La célèbre comète de Halley photographiée le 13 mars 1986 par Akira Fujii. Avis aux plus jeunes et aux futurs centenaires: elle repassera en 2061.

L'origine de la vie (II)

1. Les carbonates

A ce jour nous n'avons pas encore découvert de lien direct entre les PAH extraterrestres et la chaîne du vivant. Mais les carbonates sont intéressants car ils existent dans les comètes pour ne citer que la célèbre comète de Halley. Toutefois l'existence même de carbonates dans une comète est surprenante car d'habitude ils ne peuvent se former qu'en présence d'eau liquide (rappelez-vous la polémique à propos des globules carbonatées découvertes dans la météorite martienne ALH84001). Or dans une comète nous trouvons du gaz carbonique, de l'eau et des silicates, il peut donc très bien se former des carbonates. Cependant le milieu est très froid...

Le noyau des comètes présente en effet une température d'environ 30 à 40 K seulement au-dessus du zéro absolu (entre -236 et -226°C). C'est un environnement glacial proche de la température régnant dans les nuages interstellaires froids (10 à 30 K) dans lesquels très peu de réactions chimiques peuvent encore se produire. Ceci dit, elles ne sont pas totalement interrompues.

D'un autre côté, nous savons que cette matière congelée a disposé de 5 milliards d'années pour fabriquer des molécules prébiotiques à partir de la faible énergie dont elle disposait. Ainsi, même si les choses se sont passées très lentement, il est possible de fabriquer des carbonates dans un milieu solide.

Mais il est tout aussi possible que ces carbonates se soient formés antérieurement, dans le nuage protosolaire composé de gaz et de poussière qui finit par se condenser et former les différents astres du système solaire. Cette chimie cosmique eut lieu à une époque très chaude, antérieure à la condensation des comètes qui se produisit à 30 ou 40 K. Il paraît donc possible que la recette de la vie ait suivi une autre voie que celle à laquelle nous pensons habituellement.

§ Consigne
Recopiez le passage du texte sur l'origine de la vie qui commence par « D'un autre côté, nous » et se termine par « un milieu solide. », en changeant « molécules prébiotiques » en « composés organiques ».

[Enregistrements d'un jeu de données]
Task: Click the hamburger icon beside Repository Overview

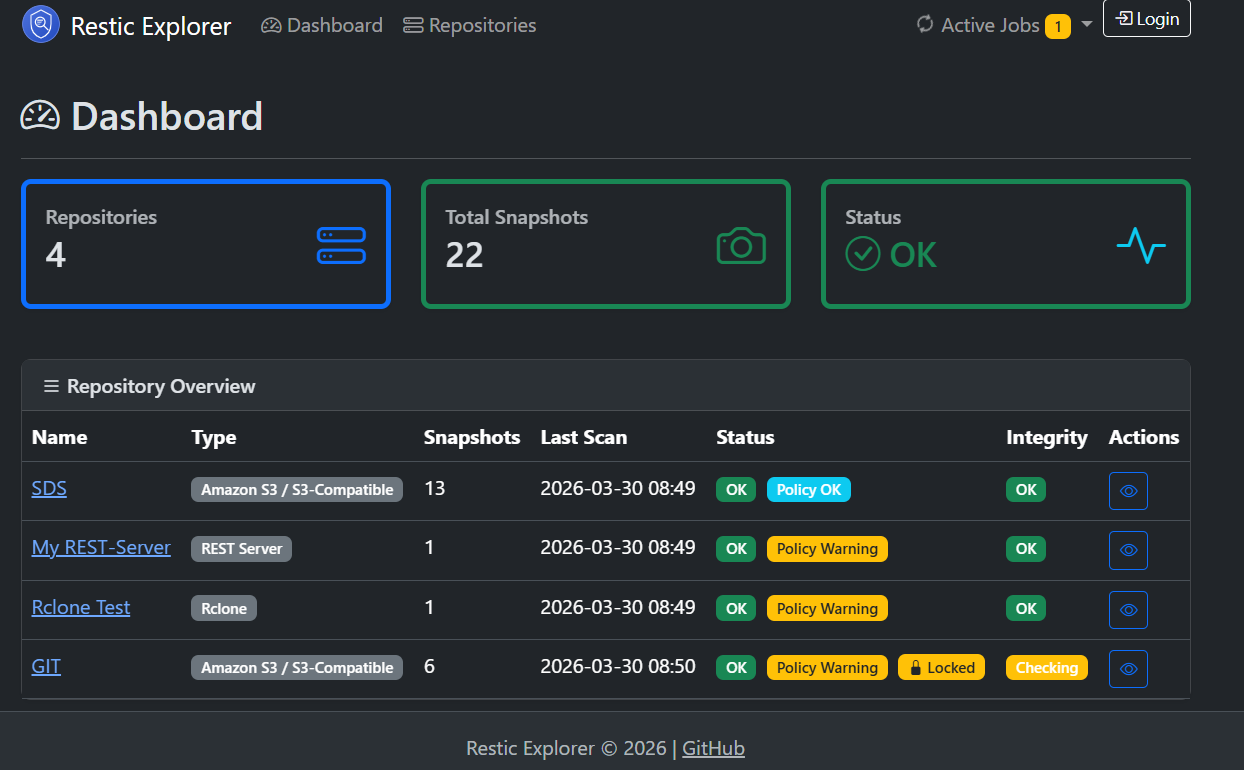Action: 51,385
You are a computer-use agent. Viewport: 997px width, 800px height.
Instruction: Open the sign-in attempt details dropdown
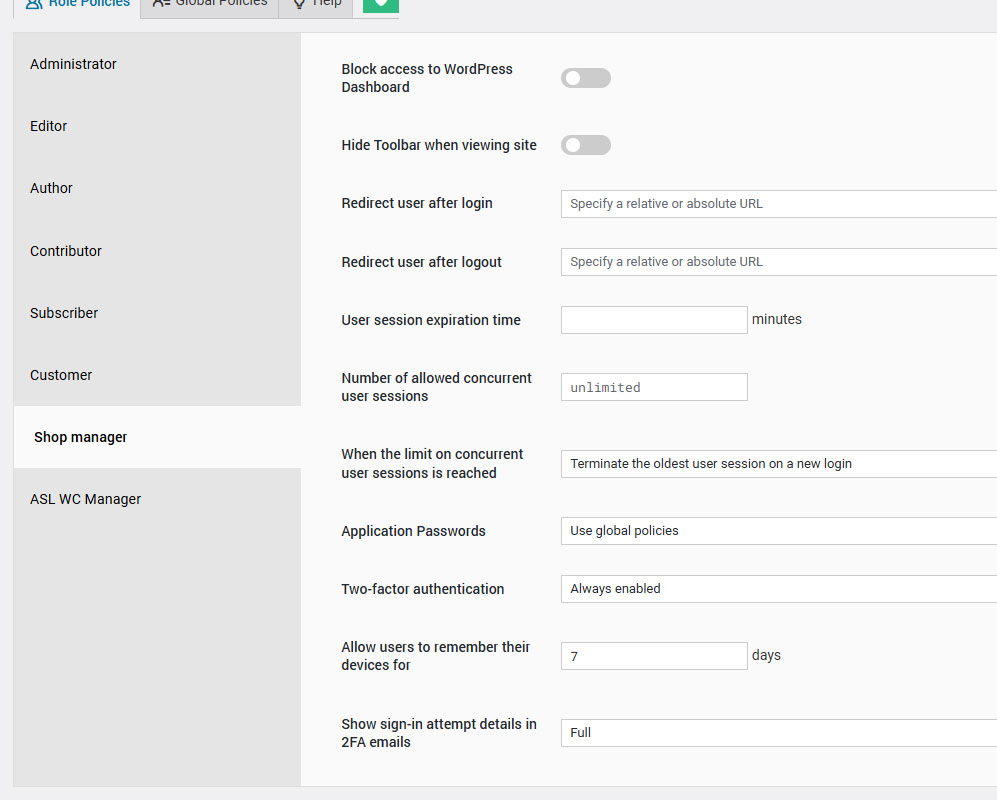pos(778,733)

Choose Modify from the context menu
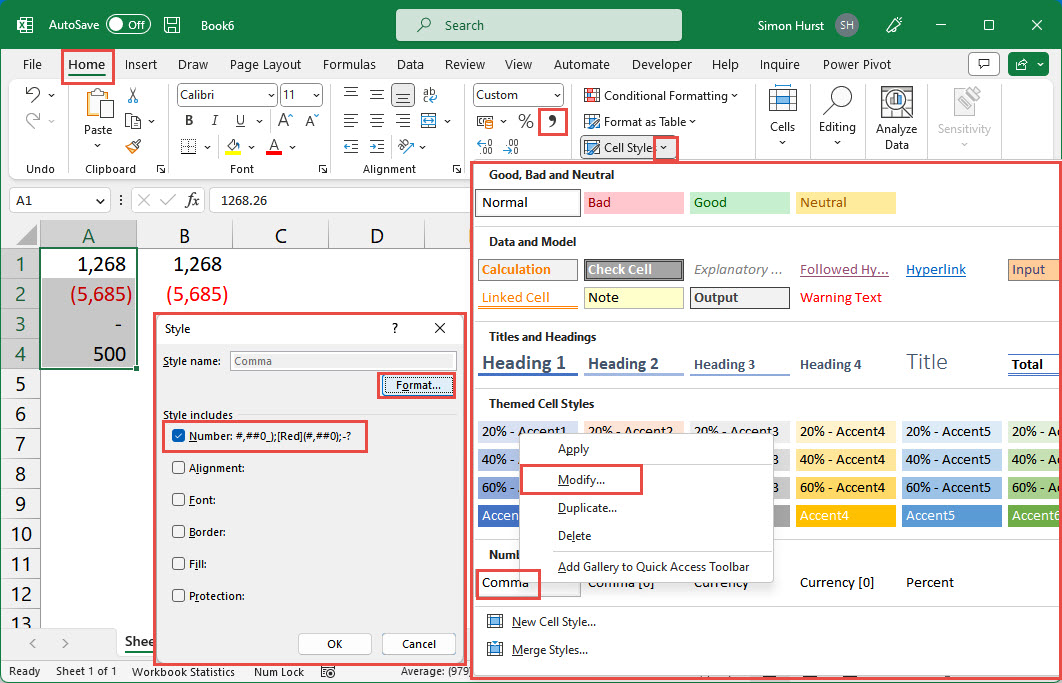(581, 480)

§ Corrigé
D'un autre côté, nous savons que cette matière congelée a disposé de 5 milliards d'années pour fabriquer des composés organiques à partir de la faible énergie dont elle disposait. Ainsi, même si les choses se sont passées très lentement, il est possible de fabriquer des carbonates dans un milieu solide.